- [SUPPLIED DATA]:
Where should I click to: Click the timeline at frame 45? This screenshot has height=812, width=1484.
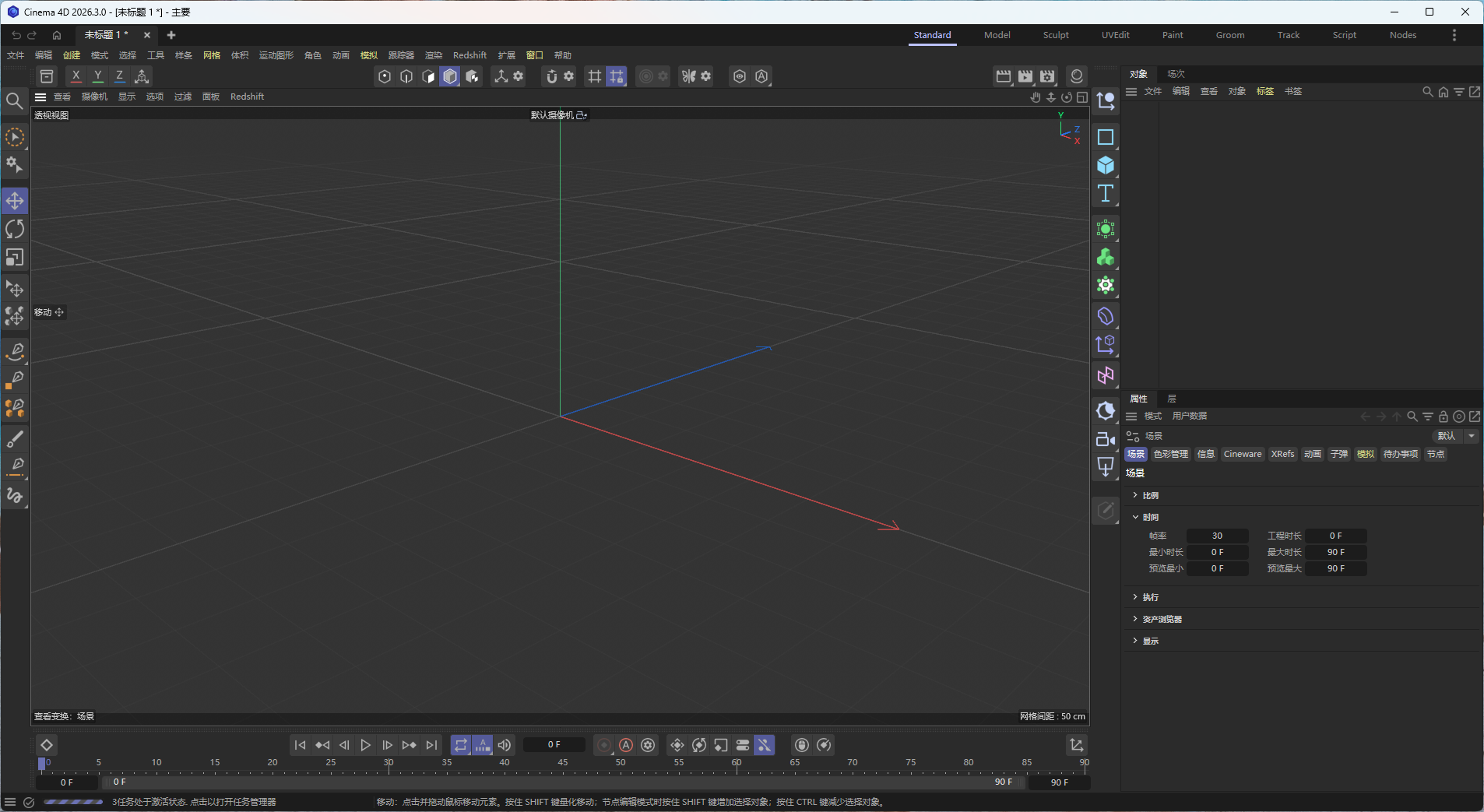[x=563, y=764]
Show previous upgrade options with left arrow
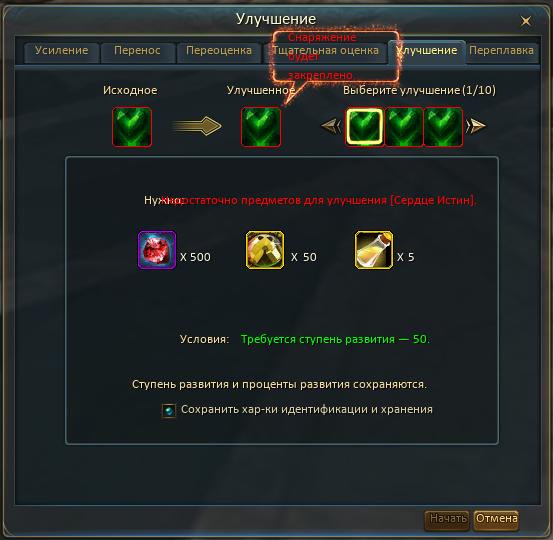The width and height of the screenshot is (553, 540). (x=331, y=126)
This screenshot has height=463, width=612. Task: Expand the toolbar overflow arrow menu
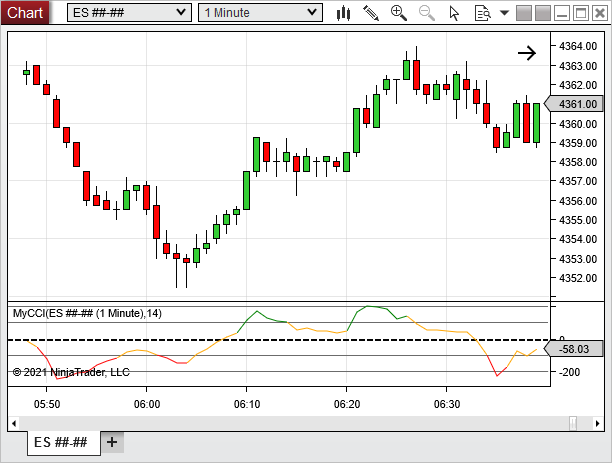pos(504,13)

- [AIM OF THE TASK]: Exact copy, no pictures: reproduce every record as it stands.

- [RESPONSE TO THE TASK]:
Where should I click to: Click the timeline at frame 45? This screenshot has height=812, width=1484.
[x=563, y=764]
Show previous upgrade options with left arrow
The width and height of the screenshot is (553, 540). (x=331, y=126)
This screenshot has height=463, width=612. Task: Expand the toolbar overflow arrow menu
pos(504,13)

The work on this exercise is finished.